Location
- Country: United States
- State: Pennsylvania

Physical characteristics
- Length: 2.2 mi (3.5 km)

= Hermesprota Creek =

Hermesprota Creek is a 2.2 mi tributary of Darby Creek in Collingdale, Sharon Hill, Darby Township, and Folcroft in Delaware County, Pennsylvania. Its watershed covers an area of 1.83 sqmi.

==Course==
Hermesprota Creek begins in the Har Zion Cemetery near the community of Collingdale, Pennsylvania. It flows south-southeast for several tenths of a mile before passing under U.S. Route 13 and turns west and enters Sharon Hill, Pennsylvania. The creek turns south and enters the communities of Darby Township and Folcroft. Hermesprota Creek then enters the John Heinz National Wildlife Refuge and receives two small unnamed tributaries, from the right and left banks respectively. After several hundred feet, it reaches its confluence with Darby Creek.

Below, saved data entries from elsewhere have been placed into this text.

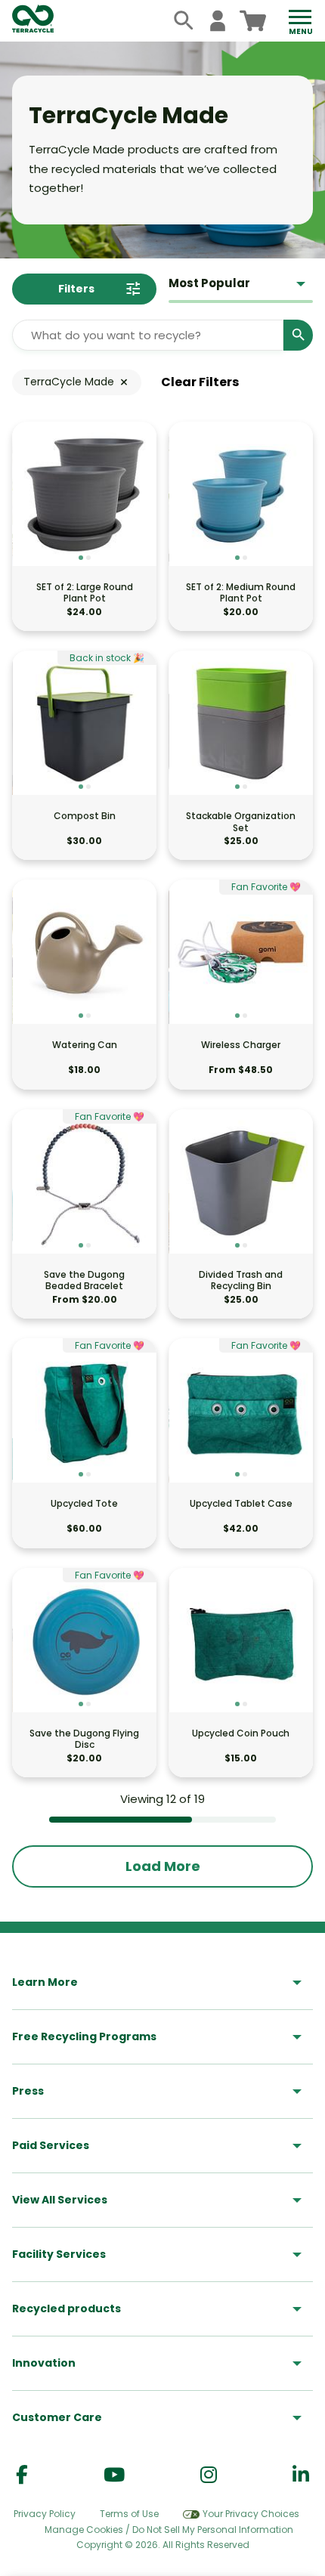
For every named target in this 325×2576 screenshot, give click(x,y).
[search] (184, 21)
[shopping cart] (253, 20)
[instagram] (208, 2475)
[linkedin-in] (300, 2475)
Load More (162, 1866)
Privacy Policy (45, 2513)
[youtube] (114, 2475)
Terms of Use (129, 2513)
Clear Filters (200, 382)
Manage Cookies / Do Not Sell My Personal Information (169, 2530)
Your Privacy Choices (251, 2513)
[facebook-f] (22, 2475)
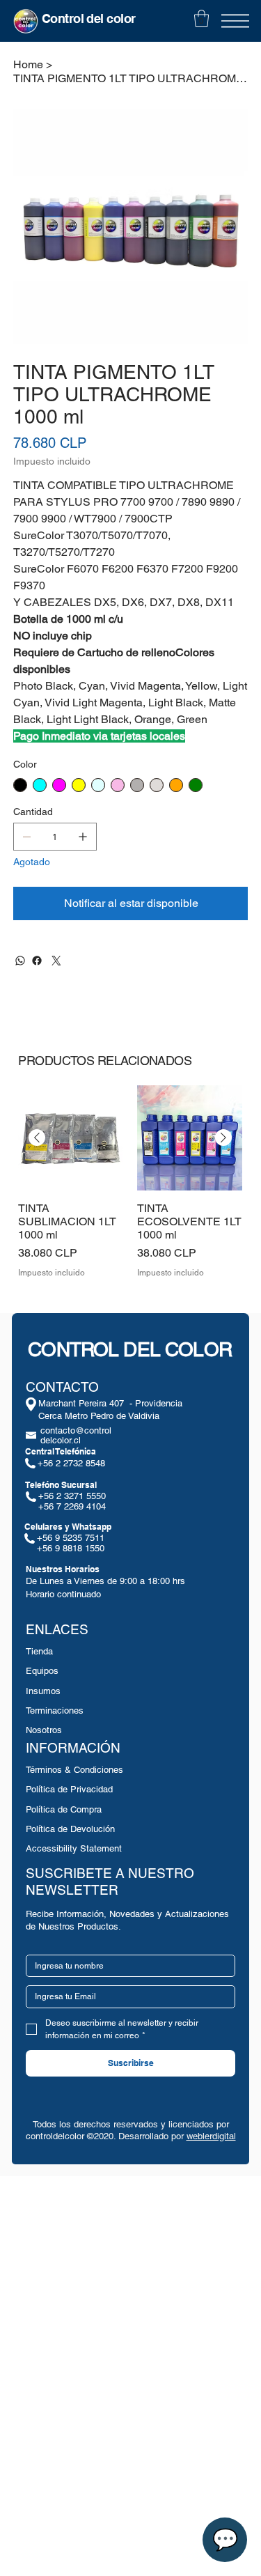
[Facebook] (37, 961)
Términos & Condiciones (74, 1769)
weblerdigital (211, 2136)
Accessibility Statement (74, 1848)
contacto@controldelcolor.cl (75, 1435)
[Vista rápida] (70, 1137)
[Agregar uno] (83, 837)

Hermesprota Creek joins Darby Creek 3.55 mi upriver of its mouth.

==Hydrology==
The water quality of Hermesprota Creek is poor. with elevated levels of lead, selenium, and zinc detected in its sediment. Hazardous materials were dumped into the creek from 1953 to the 1970s, when the adjacent Folcroft Landfill was closed. The southern part of the creek is tidally influenced.

==Geography and geology==
The elevation near the mouth of Hermesprota Creek is 0 ft above sea level. The elevation of the creek's source is between 60 and 80 ft above sea level.

==Watershed==
The watershed of Hermesprota Creek has an area of 1.83 sqmi. The entire creek is in the United States Geological Survey quadrangle of Lansdowne.

==History==
Hermesprota Creek was entered into the Geographic Names Information System on August 2, 1979. Its identifier in the Geographic Names Information System is 1176873.

Several bridges have been built across Hermesprota Creek. A concrete arch bridge with a length of 30.8 ft carries Folcroft Avenue over the creek and was built in 1925. A 24.9-foot-long concrete slab bridge was built in 1932 and carries Tribbitt Avenue across the creek.

==Biology==
The drainage basin of Hermesprota Creek is a Coldwater Fishery and a Migratory Fishery. Recreational fishing occurs in the creek. It is in a NOAA habitat of concern.